In Python to achieve the same in a controlled mannger I have to start dealing with pools and futures and manually iterate over threads or do something called a starmap and what the fuck were they thinking!?
Title: Thread.setTitle("Programmers Anonymous");
Post by: Turtle on August 26, 2019, 09:23:48 pm
I've been feeling burned out as hell for months at work for reasons I won't get into here but I've recently picked up a personal project that's doing a damn good job of reminding me that I do, in fact, enjoy doing this shit and I guess this is a reminder that even though your hobby may have become your job, you should take time out to do something for you.
Title: Thread.setTitle("Programmers Anonymous");
Post by: ham burger on June 23, 2021, 12:20:17 pm
i am resurrecting this thread to complain about a thing i am enduring right now

i pay for a fairly beefy server ~in the cloud~ that i use to host some software i need, some personal projects, and some game servers/other things for friends as a kindness. i just like doing it, it's nice to have a whole bunch of digital horses that are on demand to throw at a problem. i generally find it rewarding.

some friends of mine recently started a forum-based RPG with this tool, lorekeeper, that is one of the worst things i've ever interacted with. i'm in deep on being its admin at this point, but if you could imagine a laravel/php app built by 16 year olds with a fairly deep amount of complexity, this is it. config randomly scattered between environment vars and php config files. randomly laid out nested menus for managing the software that puts the upload for the css override under "image management," for example. every css class is highly specific so as to make styling it a nightmare, with liberal use of !important. tons of bugs. so many bugs. terrible documentation. no unit tests. it is an unholy nightmare.

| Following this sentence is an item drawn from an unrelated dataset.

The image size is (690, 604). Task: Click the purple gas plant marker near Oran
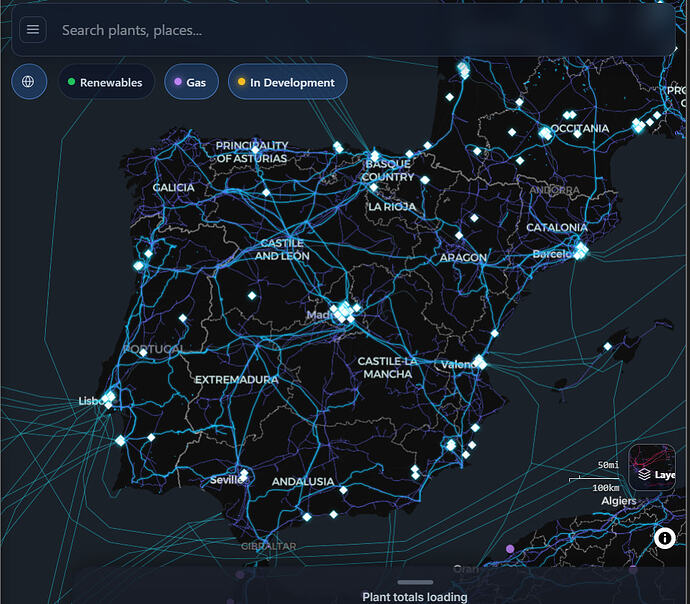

the most demeaning thing, however, is how i get support. i am going to come here and say that i am a fairly experienced Technology Man with some knowledge of how to do a code or two and i've been at this for easily 25 years, 15ish years professionally so far, so i kinda know the lay of the land. i have to be nice to these kids, because they're kids, but also tech support. i say stuff like "the configuration values seem to be caching in a weird way and i can't flush the cache" and they say "yeah, configuration is very susceptible to caching" or i will say something like "this configuration value is not being read" and they will say "well are you committing it to git?" initially i solved all my problems by just reading the code, but as you can imagine, it is a nightmare and i will not be doing that.

i genuinely want to scream it is the most frustrating experience ever but i love my friends and will persevere.
Title: Thread.setTitle("Programmers Anonymous");
Post by: Emperor Jack Chick on June 23, 2021, 08:02:11 pm
That sounds very similar to a tool we have at work!

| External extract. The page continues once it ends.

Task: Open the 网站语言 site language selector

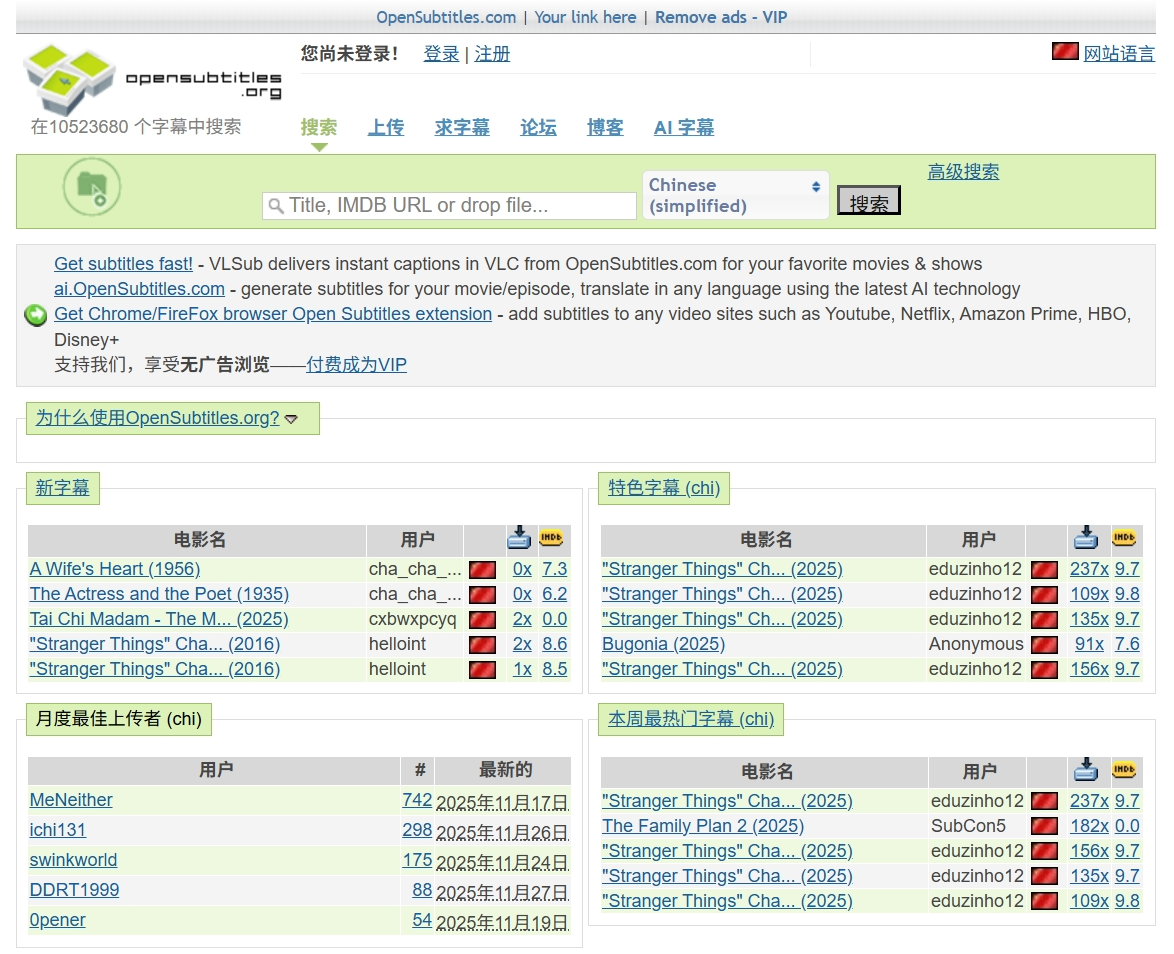Action: click(x=1119, y=54)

At some point the need for data about how automated tests performed across all layers of our application, and most teams were doing some half-assed work on their own. Naturally this bred the opportunity for someone to create a mechanism for data collation. Sadly, the way this works at my company is the idea is floated and then a specific team that handles all cross-team tooling builds whatever it is. Sadly, because this team is wholly and completely incompetent. 

So what we have now is a giant react app that was written by said team, a team that is not in the business of ui development, so they built the whole thing without taking advantage of components or composition. Configs are all hardcoded in data and copy pasted across files (also they didnt bother writing a BE service for it so all data is just live loaded from a DB in the fucking react code.

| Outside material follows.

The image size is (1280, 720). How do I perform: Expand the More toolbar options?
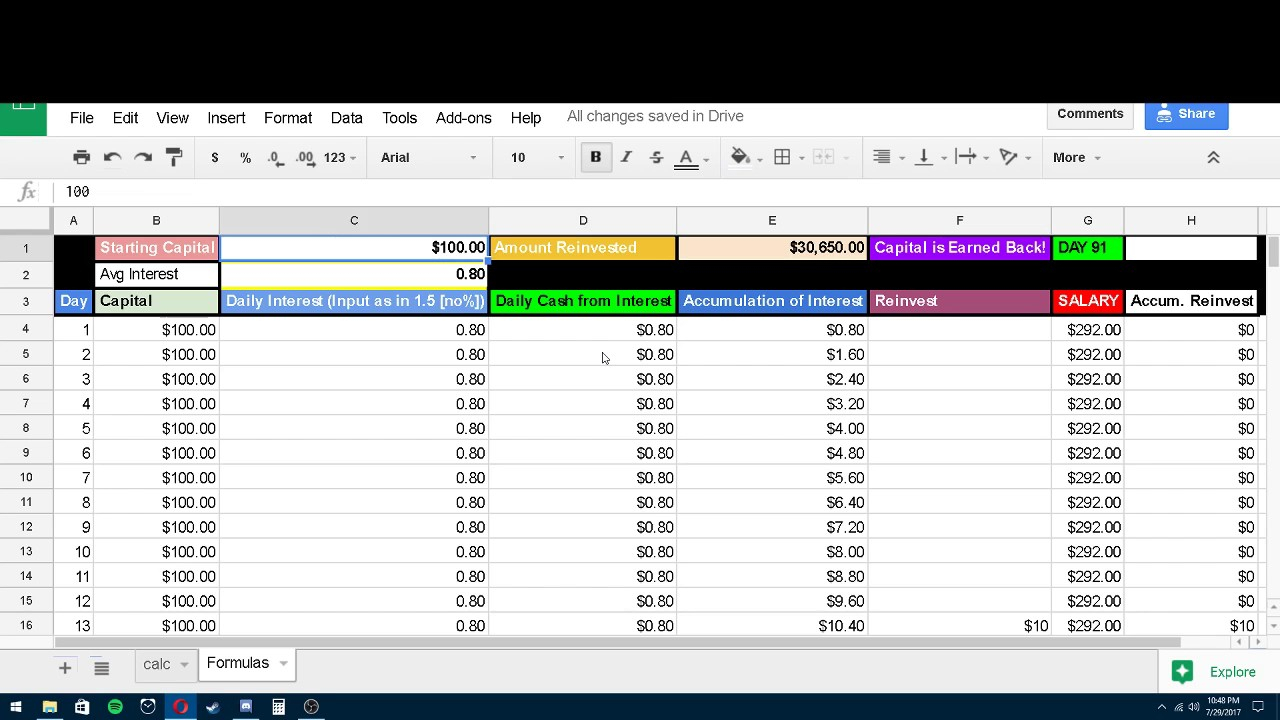(1076, 157)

Naturally, this thing is fucking broken and doesn't report data properly for my team. My boss asked me to look into what it would take to fix our data, so I cloned the repo and started investigating. After 2 days of this I reported back that it would be a steep effort just to even figure out what the hell anything did and how to get around it to start figuring out the bugs, much less hacking in stuff to fix what we needed. We then looked into alternative solutions and have better, more comprehensive reports from Splunk (our data already reported to there) which took us about 2 hours to get setup and rolling. HOORAY!